» **DATA FOR REVIEW**:
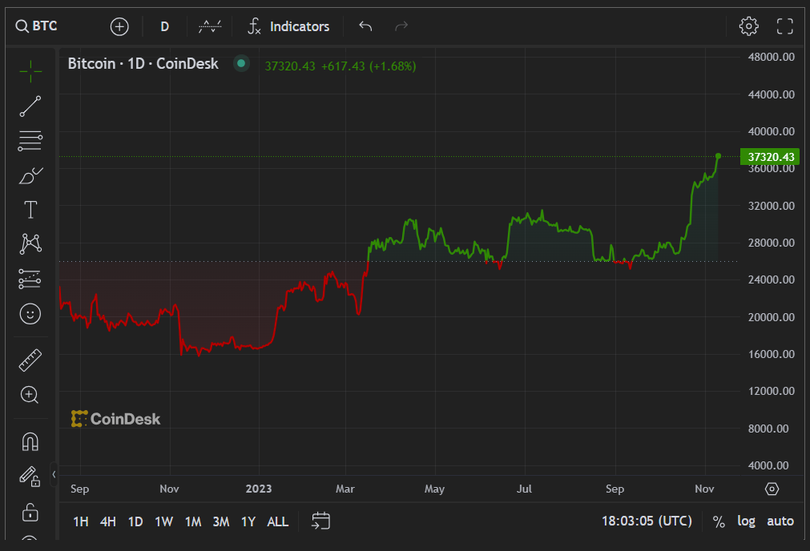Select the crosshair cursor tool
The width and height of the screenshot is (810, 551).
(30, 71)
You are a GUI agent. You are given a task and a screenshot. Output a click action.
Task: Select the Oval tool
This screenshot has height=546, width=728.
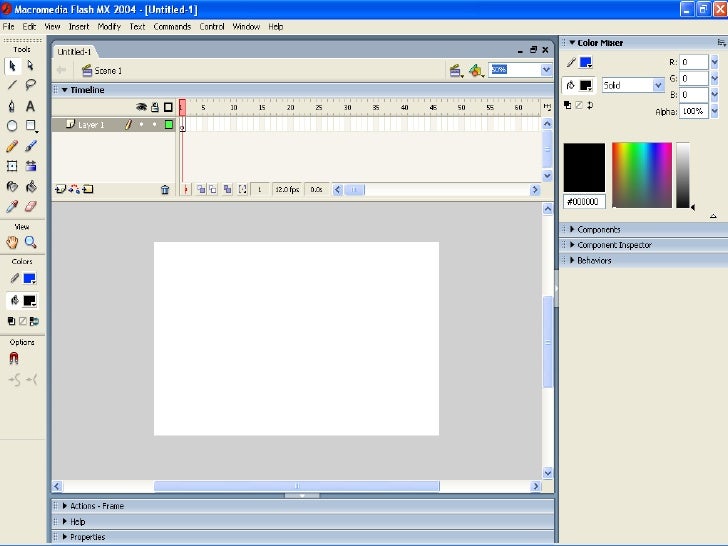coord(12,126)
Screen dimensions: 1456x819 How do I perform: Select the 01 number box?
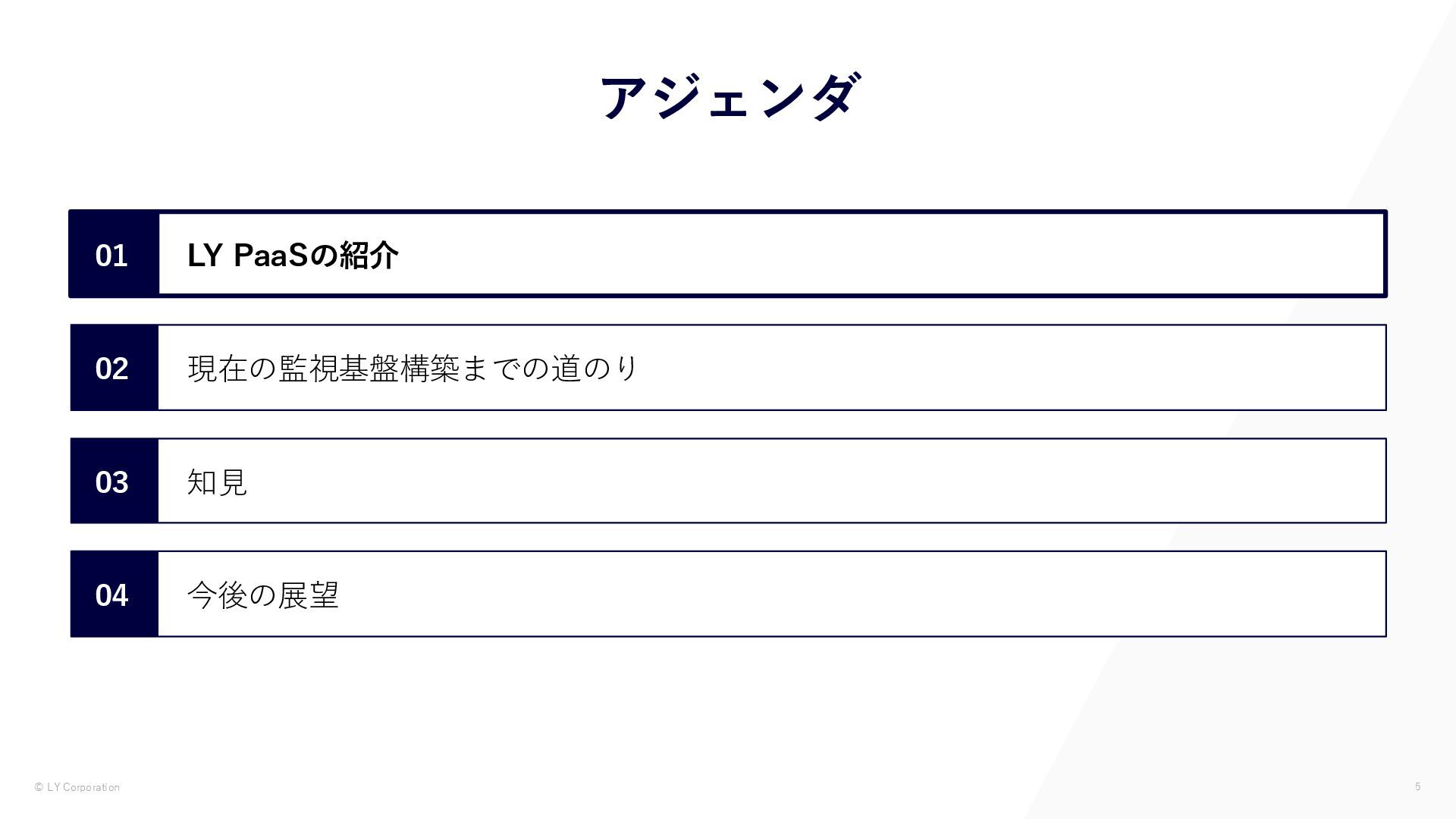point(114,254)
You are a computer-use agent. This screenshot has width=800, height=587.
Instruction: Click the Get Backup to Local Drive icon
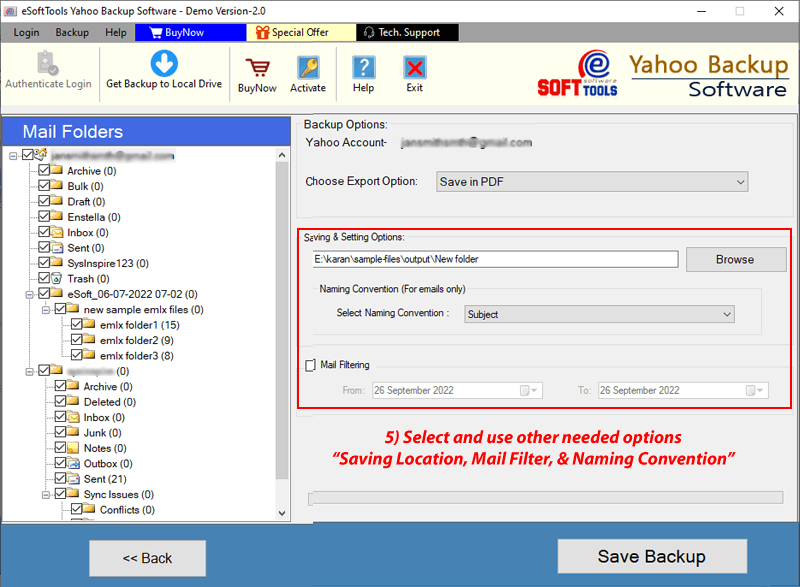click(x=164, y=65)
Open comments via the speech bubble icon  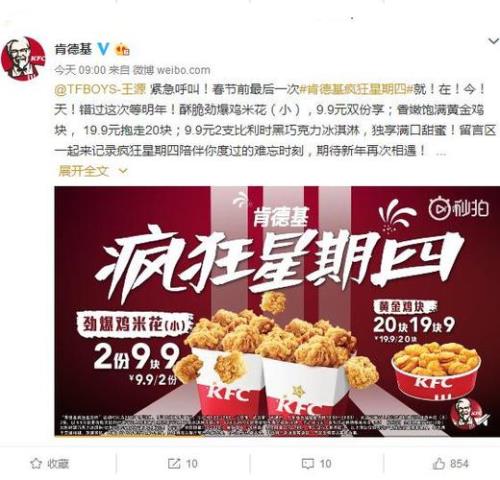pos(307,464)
...
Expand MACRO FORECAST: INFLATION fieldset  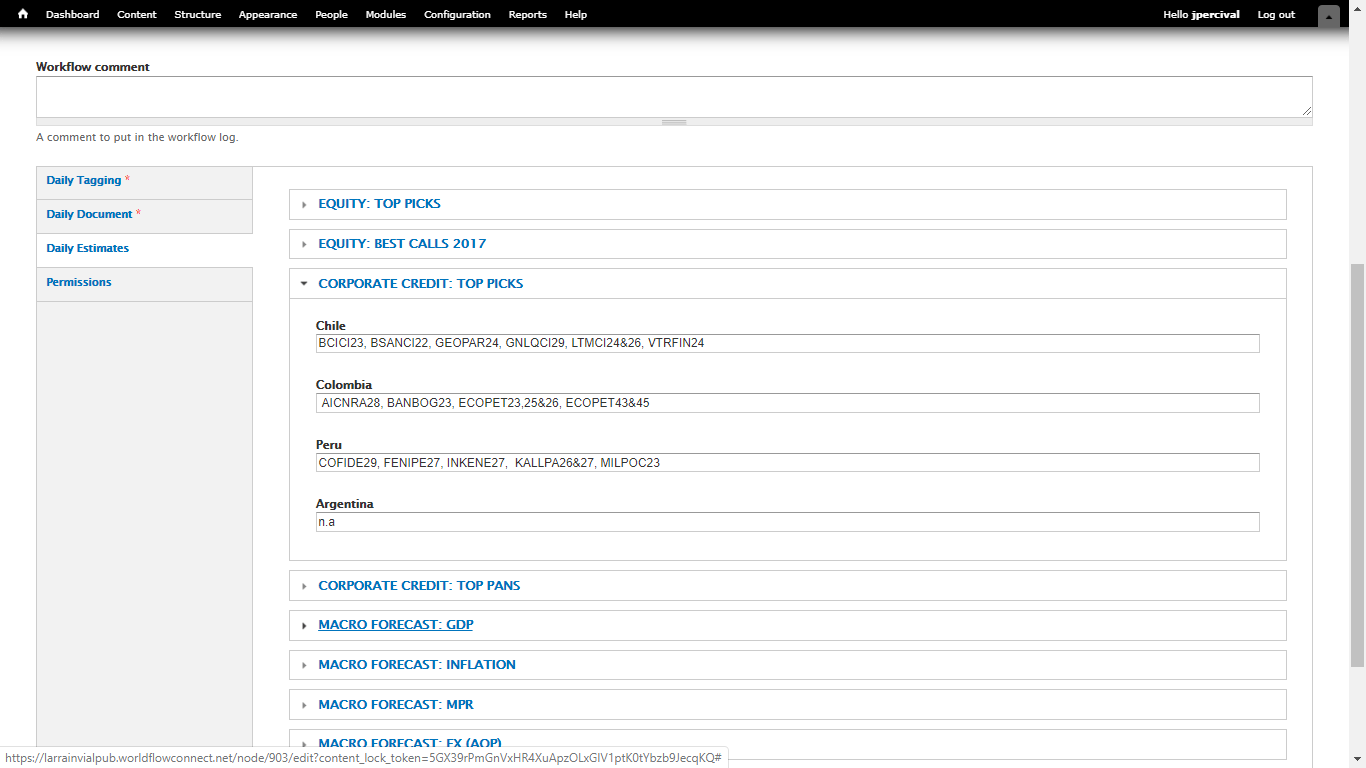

» **WHAT THE EXERCISE ASKS**:
Reproduce each line of the material that mentions "agent".

» **SOLUTION FOR THIS TASK**:
You are a GUI agent. You are given a task and a screenshot. Output a click action.
You are a computer-use agent. This screenshot has width=800, height=587.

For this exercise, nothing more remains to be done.